The output of the first model will generally mark each object in the image to be detected with a label box, and indicate a first likelihood that the object belongs to the target object in each label box. In order to facilitate subsequent use of the feature data of each object, the first model may output an additional output result, that is, the feature data of each object.

The feature data of each object can be obtained by algorithm identification calculation in the image. The feature data may include length-width ratio information, color information, shape information, size information, and the like of the object.

Step 203, inputting the image to be detected into a first model to identify the object in the image to be detected, so as to obtain a first possibility that each object in the image to be detected belongs to a target object; the first model is trained from a first sample image of the target object.

In the embodiment of the present invention, step 203 may refer to step 102, which is not described herein again.

Step 204, acquiring characteristic data of the first object to obtain first characteristic data; the first object is an object of which the first possibility is greater than a preset first threshold.

In the embodiment of the present invention, step 204 may refer to step 103, which is not described herein again.

Optionally, the acquiring the feature data of the first object includes: and acquiring characteristic data of the first object from the output result.

Specifically, a first object is screened out from the output result, and characteristic data of the first object is obtained from the output result.

The characteristic data of the first object is directly obtained from the output result, and the method is simpler, quicker and more accurate.

The first characteristic data may also be acquired in other ways.

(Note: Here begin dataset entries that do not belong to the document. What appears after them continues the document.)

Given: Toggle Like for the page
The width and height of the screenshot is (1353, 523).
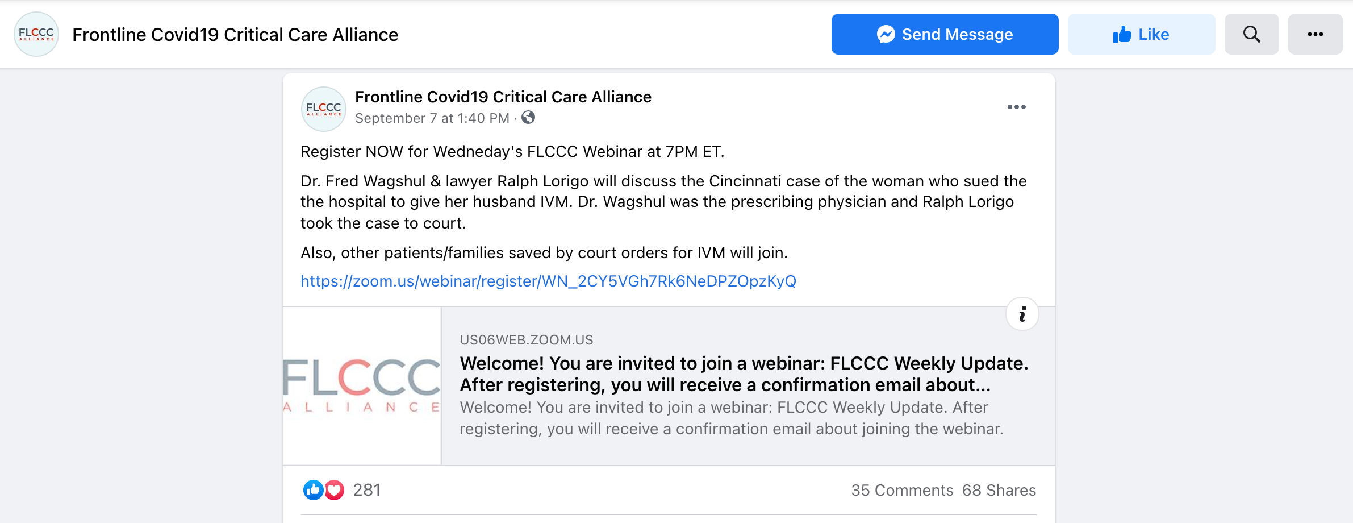Looking at the screenshot, I should tap(1141, 34).
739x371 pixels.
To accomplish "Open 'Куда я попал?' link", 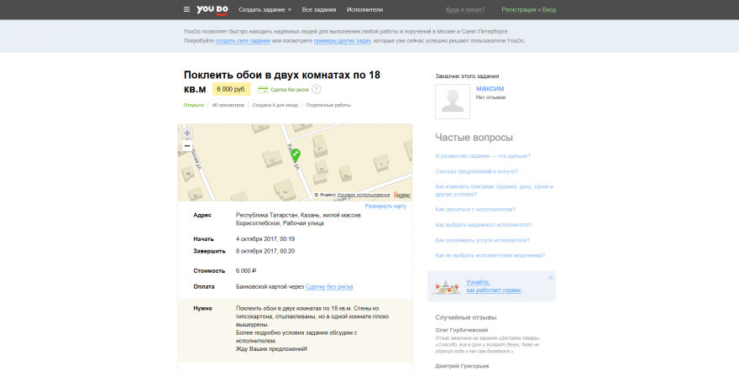I will pyautogui.click(x=464, y=9).
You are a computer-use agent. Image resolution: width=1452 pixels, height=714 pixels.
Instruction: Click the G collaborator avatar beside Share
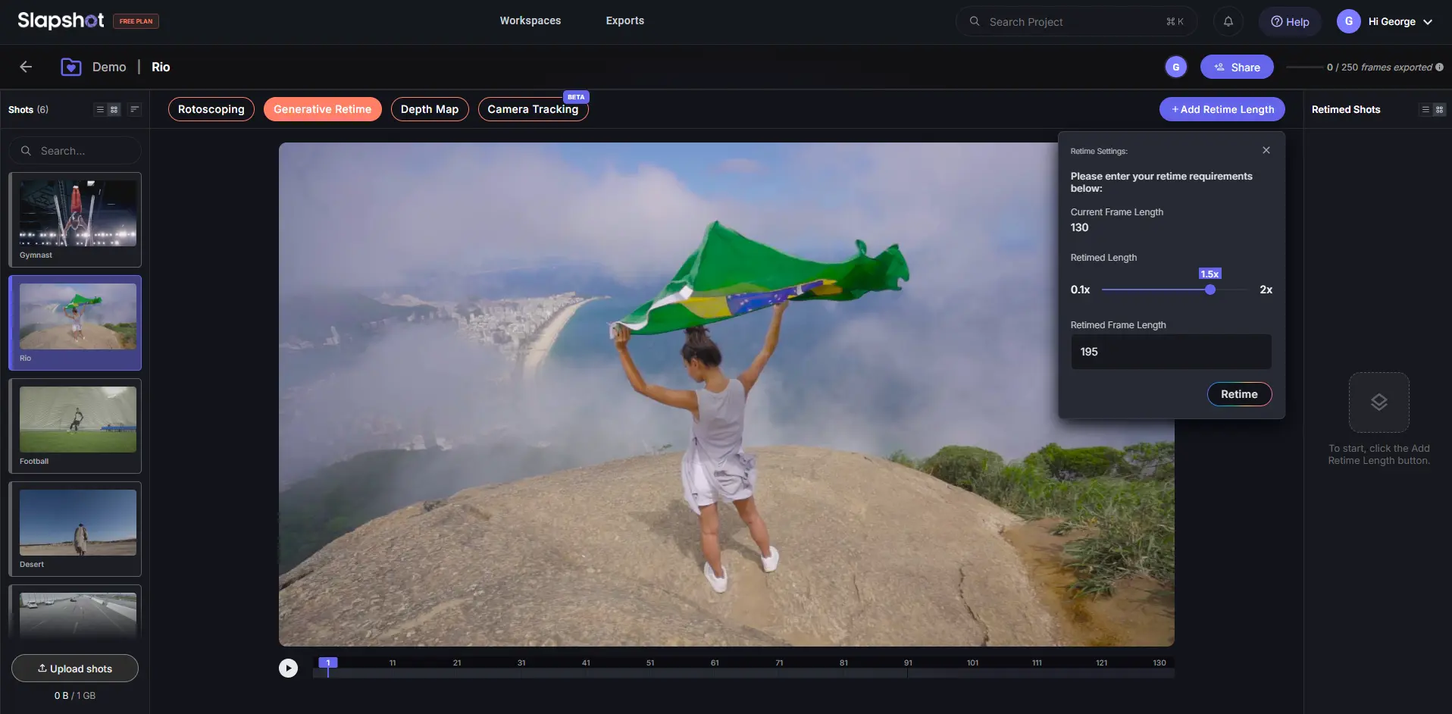[1175, 67]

For example, after the first object is determined, an image of the first object is acquired through third-party software, and feature data of the first object is extracted.

Step 205, inputting the first characteristic data into a second model to identify the first object, so as to obtain a second possibility that the first object belongs to the target object; the second model is obtained by training according to second feature data, the second feature data is extracted from text feature information corresponding to features of each object in a second sample image, and the second sample image at least comprises the first sample image.

In the embodiment of the present invention, step 205 may refer to step 104, which is not described herein again.

The above steps 201 to 205 are processes of acquiring the first feature data from the first model, and inputting the first feature data into the second model for comprehensive detection. In order to further improve the detection accuracy, the second feature data used in the training of the second model may also be compared with the first feature data output by the first model to obtain a new detection result, i.e., step 206-step 207.

And step 206, acquiring the second characteristic data.

And step 207, determining a third possibility that the first object belongs to the target object according to the second characteristic data and the first characteristic data.

In steps 206-207, each item in the first feature data may be compared with a corresponding item in the second feature data, thereby determining a third likelihood that the first object belongs to the target object.

Optionally, step 207 includes the following steps A1-A4:

a1, obtaining size information of the first object from the first characteristic data to obtain a first size;

a2, acquiring pixel equivalent information of the second sample image from the second characteristic data;

a3, determining the actual size of the first object according to the pixel equivalent information and the first size;

a4, determining a third possibility that the first object belongs to the target object according to the actual size.

In steps a1-a4, the pixel equivalent refers to the actual physical size represented by a pixel in the image, the first size is the number of pixels in the image of parameters such as the length and width of the first object, and the actual physical size of the first object can be calculated through the pixel equivalent information of the sample image. The third possibility may be determined based on the degree of difference between the actual size and the first size.

For example, if the first object has a first size of 5 x 3 in the image, and the pixel equivalent of the second sample image is 100 centimeters: 1, i.e. the physical size corresponding to a pixel in the image is 100 cm, the actual physical size of the first object can be calculated to be 500 cm x 300 cm. Then, it can be determined whether the first object of 500 cm × 300 cm is a ship or not according to the size of the ship in practice.

And step 208, carrying out weighted summation on the second possibility and the third possibility to obtain a target possibility.

The second possibility and the third possibility are preset according to the experimental test result, and weighted summation is performed on the second possibility and the third possibility, so that the second possibility and the third possibility are combined in the obtained target possibility, and the obtained detection result is more comprehensive and accurate.

In addition, the target possibility can be obtained by performing comprehensive judgment on the second possibility and the third possibility by using a decision method such as ensemble learning, EMV (Expected money Value) decision comparison, and the like.

Step 209, determining whether the image to be detected includes the target object according to a relation between the target possibility and a preset second threshold; the second threshold is greater than the first threshold.

The second threshold may be set to a value larger than the first threshold, and an optimal value may be determined experimentally.

For example, if the second threshold is 90% and the value of the target possibility is 92%, it may be determined that the first object corresponding to the target possibility is the target object, and the conclusion that the image to be detected includes the target object is obtained.

Step 210, if it is determined that the target object is included in the image to be detected, acquiring feature data of the target object.

And step 211, obtaining feature information corresponding to each target object category in the second feature data to obtain category feature information.

Step 212, matching the feature data of the target object with the category feature information, and determining the category of the target object.

In steps 210 to 212, since the second feature data includes the category information of the target object, the feature data corresponding to different categories of the target object may be counted to obtain the category feature information. And matching the characteristic information of the target object with the category characteristic information to obtain the category of the target object.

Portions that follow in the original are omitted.